Stored data:

=== Section Start ===

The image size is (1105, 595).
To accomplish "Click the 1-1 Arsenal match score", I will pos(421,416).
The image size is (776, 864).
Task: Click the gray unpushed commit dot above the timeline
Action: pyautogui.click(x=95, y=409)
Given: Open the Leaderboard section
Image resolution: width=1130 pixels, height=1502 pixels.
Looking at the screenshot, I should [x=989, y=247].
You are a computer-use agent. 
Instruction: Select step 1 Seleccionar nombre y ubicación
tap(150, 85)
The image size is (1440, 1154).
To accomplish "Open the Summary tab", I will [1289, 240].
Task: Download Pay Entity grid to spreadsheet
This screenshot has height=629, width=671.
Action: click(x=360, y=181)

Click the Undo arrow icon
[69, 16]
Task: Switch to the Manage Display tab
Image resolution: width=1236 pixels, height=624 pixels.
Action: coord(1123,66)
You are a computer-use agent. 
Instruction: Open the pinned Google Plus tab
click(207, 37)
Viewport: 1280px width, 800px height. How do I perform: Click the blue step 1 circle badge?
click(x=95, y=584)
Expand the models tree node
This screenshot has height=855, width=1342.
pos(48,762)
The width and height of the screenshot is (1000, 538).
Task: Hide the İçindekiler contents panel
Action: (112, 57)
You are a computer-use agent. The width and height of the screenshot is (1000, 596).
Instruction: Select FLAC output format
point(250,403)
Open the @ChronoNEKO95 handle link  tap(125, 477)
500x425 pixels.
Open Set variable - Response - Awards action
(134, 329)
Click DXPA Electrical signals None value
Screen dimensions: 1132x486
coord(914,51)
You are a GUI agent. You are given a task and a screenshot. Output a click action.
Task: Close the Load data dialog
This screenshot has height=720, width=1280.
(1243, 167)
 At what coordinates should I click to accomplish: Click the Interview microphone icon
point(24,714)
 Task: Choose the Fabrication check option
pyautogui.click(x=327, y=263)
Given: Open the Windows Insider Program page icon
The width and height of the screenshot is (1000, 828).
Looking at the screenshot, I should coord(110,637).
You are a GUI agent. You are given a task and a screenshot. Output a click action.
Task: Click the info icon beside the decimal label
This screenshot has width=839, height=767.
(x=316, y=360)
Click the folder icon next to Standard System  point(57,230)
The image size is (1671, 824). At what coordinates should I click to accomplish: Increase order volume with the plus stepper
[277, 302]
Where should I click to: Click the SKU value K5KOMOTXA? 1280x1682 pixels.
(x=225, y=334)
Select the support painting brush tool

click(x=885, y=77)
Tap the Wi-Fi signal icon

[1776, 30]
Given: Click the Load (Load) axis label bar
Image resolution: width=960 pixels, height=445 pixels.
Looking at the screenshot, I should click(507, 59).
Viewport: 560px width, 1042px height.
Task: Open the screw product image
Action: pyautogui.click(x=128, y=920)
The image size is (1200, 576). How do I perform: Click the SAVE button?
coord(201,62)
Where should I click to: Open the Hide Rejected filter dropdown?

=== Section End ===

## [EXERCISE OBJECTIVE]
Reproduce, word for word and in full, only the lines above that start at the line with "This screenshot has height=855, width=1342." and run through the line with "You are a computer-use agent. The", both ends included.

## [RESULT OF THE EXERCISE]
This screenshot has height=855, width=1342.
pos(48,762)
The width and height of the screenshot is (1000, 538).
Task: Hide the İçindekiler contents panel
Action: (112, 57)
You are a computer-use agent. The width and height of the screenshot is (1000, 596).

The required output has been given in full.